On 10/30/2016 01:43 PM, Andrey Grodzovsky wrote:
Problem:
This is a work around for a bug with LSI Fusion MPT SAS2 when
pefroming secure erase. Due to the very long time the operation
takes commands issued during the erase will time out and will trigger
execution of abort hook. Even though the abort hook is called for
the specifc command which timed out this leads to entire device halt
(scsi_state terminated) and premature termination of the secured erase.
Actually, it is _not_ the erase command which times out, it's the
successive commands which time out, as the controller is unable to
process them while erase is running.
I suspect a bug in the SAT-layer from the mpt3sas firmware, which simply
does not return 'busy' for additional commands when erase is in progress.

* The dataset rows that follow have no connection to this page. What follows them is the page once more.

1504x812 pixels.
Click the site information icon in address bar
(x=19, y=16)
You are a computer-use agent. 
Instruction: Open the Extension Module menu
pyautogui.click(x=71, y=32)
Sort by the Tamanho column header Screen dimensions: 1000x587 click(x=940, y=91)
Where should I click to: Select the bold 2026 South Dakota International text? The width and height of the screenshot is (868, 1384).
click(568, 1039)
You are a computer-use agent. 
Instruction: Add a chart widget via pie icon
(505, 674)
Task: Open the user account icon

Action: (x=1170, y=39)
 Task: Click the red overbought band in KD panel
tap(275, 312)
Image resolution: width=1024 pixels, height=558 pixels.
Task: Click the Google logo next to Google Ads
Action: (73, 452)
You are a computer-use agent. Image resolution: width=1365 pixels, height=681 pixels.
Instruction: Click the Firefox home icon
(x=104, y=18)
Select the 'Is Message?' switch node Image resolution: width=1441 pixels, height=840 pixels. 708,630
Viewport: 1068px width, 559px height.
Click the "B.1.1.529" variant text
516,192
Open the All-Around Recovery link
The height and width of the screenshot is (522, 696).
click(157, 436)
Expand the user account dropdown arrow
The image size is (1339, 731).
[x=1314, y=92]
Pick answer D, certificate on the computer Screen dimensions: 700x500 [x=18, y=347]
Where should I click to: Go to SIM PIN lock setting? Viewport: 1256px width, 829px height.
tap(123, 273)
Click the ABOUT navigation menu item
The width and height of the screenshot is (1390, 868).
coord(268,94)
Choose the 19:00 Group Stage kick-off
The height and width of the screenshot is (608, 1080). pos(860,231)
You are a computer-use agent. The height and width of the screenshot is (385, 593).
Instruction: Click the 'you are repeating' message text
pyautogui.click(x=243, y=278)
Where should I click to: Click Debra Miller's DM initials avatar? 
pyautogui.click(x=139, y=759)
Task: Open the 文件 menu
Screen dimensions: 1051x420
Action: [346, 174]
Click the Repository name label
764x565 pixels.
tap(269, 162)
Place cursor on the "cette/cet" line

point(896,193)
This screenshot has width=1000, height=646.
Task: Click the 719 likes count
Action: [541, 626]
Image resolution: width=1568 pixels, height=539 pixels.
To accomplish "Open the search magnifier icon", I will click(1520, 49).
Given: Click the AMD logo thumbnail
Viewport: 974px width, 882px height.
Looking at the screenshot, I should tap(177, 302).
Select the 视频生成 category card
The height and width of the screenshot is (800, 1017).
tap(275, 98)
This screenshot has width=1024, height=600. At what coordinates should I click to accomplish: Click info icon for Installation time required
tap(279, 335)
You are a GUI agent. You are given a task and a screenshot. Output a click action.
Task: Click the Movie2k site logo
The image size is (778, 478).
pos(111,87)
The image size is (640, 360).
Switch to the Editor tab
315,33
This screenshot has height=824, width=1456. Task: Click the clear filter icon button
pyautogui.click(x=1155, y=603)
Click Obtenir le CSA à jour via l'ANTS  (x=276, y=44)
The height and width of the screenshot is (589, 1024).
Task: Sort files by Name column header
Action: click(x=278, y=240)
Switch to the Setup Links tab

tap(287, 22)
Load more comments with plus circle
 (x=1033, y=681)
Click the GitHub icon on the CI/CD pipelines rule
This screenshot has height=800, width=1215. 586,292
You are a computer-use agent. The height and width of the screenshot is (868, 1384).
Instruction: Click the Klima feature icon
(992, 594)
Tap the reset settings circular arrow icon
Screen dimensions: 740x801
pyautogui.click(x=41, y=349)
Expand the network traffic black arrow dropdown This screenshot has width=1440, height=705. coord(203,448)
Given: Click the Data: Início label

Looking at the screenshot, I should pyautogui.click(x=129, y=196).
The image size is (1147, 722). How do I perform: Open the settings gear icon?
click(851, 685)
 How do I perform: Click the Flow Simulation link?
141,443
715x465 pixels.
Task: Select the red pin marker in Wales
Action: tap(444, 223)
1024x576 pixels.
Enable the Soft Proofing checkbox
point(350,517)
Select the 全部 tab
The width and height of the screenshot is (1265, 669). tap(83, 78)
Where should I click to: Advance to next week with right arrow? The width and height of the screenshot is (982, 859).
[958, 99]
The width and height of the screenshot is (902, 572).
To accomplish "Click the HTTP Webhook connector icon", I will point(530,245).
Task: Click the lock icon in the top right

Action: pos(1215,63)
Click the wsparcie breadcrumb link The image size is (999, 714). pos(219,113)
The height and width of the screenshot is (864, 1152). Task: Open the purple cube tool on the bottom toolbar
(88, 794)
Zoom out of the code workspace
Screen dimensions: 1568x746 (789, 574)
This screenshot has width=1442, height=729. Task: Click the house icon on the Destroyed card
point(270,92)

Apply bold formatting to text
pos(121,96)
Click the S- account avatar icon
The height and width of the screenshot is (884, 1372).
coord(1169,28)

That being said, this issue was obscured prior to implementing
asynchronous aborts, as originally a timeout would be invoking SCSI EH,
which would wait for all outstanding commands to complete.
So by the time SCSI EH was invoked the erase command was already
completed, allowing for a successful retry of the failing command.
With asynchronous aborts we don't have this option, as the abort will
succeed, but the command cannot be retried as the original erase command
is still running.
In the light of the above I guess we need something like the attached
patch. I'm not utterly proud of if, but I guess it's the best we can do
for the moment.
Cheers,
Hannes
--
Dr. Hannes Reinecke zSeries & Storage
hare@xxxxxxx +49 911 74053 688
SUSE LINUX Products GmbH, Maxfeldstr. 5, 90409 Nürnberg
GF: J. Hawn, J. Guild, F. Imendörffer, HRB 16746 (AG Nürnberg)
>From 1556746987c3b4c1a1a4705625280b1136554f89 Mon Sep 17 00:00:00 2001
From: Hannes Reinecke <hare@xxxxxxx>
Date: Sun, 30 Oct 2016 14:24:44 +0100
Subject: [PATCH] mpt3sas: hack: disable concurrent commands for ATA_16/ATA_12
There's a bug in the mpt3sas driver/firmware which would not return
BUSY if it's busy processing requests (eg 'erase') and cannot
respond to other commands. Hence these commands will timeout
and eventually start the error handler.
This patch disallows request processing whenever an ATA_12 or
ATA_16 command is received, thereby avoiding this problem.
Signed-off-by: Hannes Reinecke <hare@xxxxxxxx>
---
drivers/scsi/mpt3sas/mpt3sas_scsih.c | 11 +++++++++++
1 file changed, 11 insertions(+)
diff --git a/drivers/scsi/mpt3sas/mpt3sas_scsih.c b/drivers/scsi/mpt3sas/mpt3sas_scsih.c
index 97987e7..18b9f09 100644
--- a/drivers/scsi/mpt3sas/mpt3sas_scsih.c
+++ b/drivers/scsi/mpt3sas/mpt3sas_scsih.c
@@ -4096,6 +4096,13 @@ scsih_qcmd(struct Scsi_Host *shost, struct scsi_cmnd *scmd)
sas_device_priv_data->block)
return SCSI_MLQUEUE_DEVICE_BUSY;
+ /*
+ * Hack: block the device for any ATA_12/ATA_16 command
+ */
+ if (scmd->cmnd[0] == 0xa1 || scmd->cmnd[0] == 0x85) {
+ sas_device_priv_data = scmd->device->hostdata;
+ _scsih_internal_device_block(scmd->device, sas_device_priv_data);
+ }
if (scmd->sc_data_direction == DMA_FROM_DEVICE)
mpi_control = MPI2_SCSIIO_CONTROL_READ;
else if (scmd->sc_data_direction == DMA_TO_DEVICE)
@@ -4835,6 +4842,10 @@ _scsih_io_done(struct MPT3SAS_ADAPTER *ioc, u16 smid, u8 msix_index, u32 reply)
out:
+ if (scmd->cmnd[0] == 0xa1 || scmd->cmnd[0] == 0x85) {
+ sas_device_priv_data = scmd->device->hostdata;
+ _scsih_internal_device_unblock(scmd->device, sas_device_priv_data);
+ }
scsi_dma_unmap(scmd);
scmd->scsi_done(scmd);
--
2.6.6